Most psychiatric disorders are thought to be ‘polygenic’, meaning multiple genes contribute to the potential to developing the disorder. Environmental factors play a key role as well. In some families, a rare mutation in a single gene may increase susceptibility (the chance of getting a disorder). In general, while susceptibility genes have been suggested, genetic testing is not yet diagnostic, although research progresses. Genetic tests may help direct treatment, but these tests are not considered the standard of care.

What is the risk my child will have the same disorder I have?

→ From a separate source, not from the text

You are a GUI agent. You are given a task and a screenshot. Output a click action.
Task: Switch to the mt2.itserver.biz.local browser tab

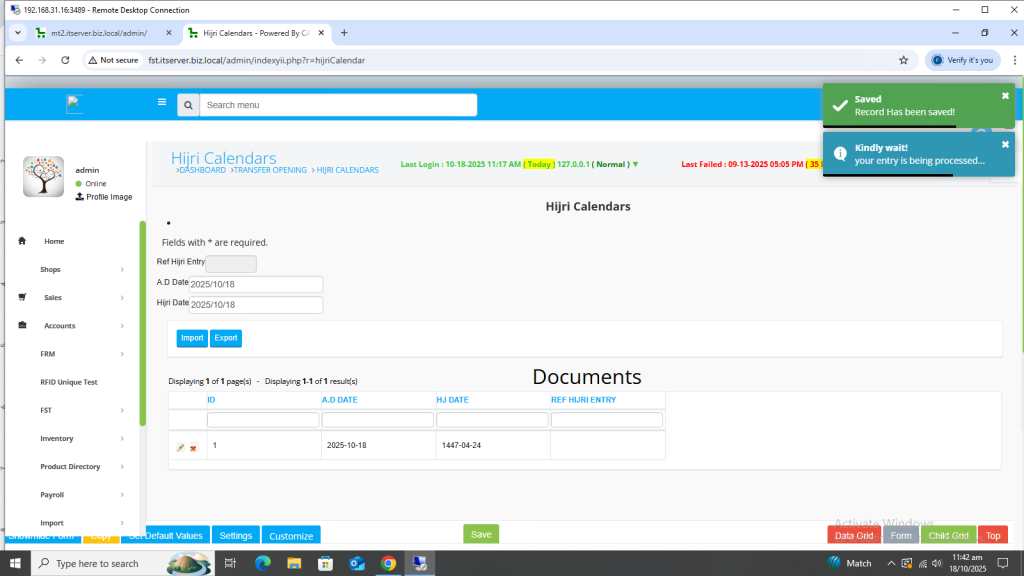(x=98, y=33)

Below are the estimated chances of having several psychiatric disorders. General lifetime risk is the chance that a randomly chosen person will get the disorder. If you already have the disorder, the first-degree relative risk is the chance that your first-degree relative (child, parent, or sibling) will have the disorder as well.
| Disorder |
General lifetime risks |
First-degree relative risks |
| Schizophrenia |
~1% |
5-16% |
| Bipolar disorder |
~1-5% |
4-18% (Bipolar)
9-25% (Major depression) |
| Major depression |
5-35% Female
3-15% Male |
10-25% |
| Autism |
<<1% |
4-8% |
Attention-deficit/
hyperactivity disorder |
7-10% |
15-40% |
| Obsessive-compulsive disorder |
1-3% |
~10% |
| Panic Disorder |
2-6% |
8-31% |
Adapted from: Finn, Christine T. and Smoller, Jordan W. (2006). Genetic Counseling in Psychiatry. Harvard Review of Psychiatry, 14:2,109-121.

My attention is poor and I procrastinate and can’t get things done. Do I have adult ADHD?
Many of the symptoms of adult attention-deficit/hyperactivity disorder (ADHD)—such as poor concentration, memory problems, procrastination, irritability, and restlessness—are also common in mood and anxiety disorders. For example, most people with significant anxiety disorders will have a terribly difficult time concentrating and completing projects because they are worrying about imagined failures or busy avoiding day-to-day problems. As well, poor concentration is a diagnostic criterion for major depressive disorder.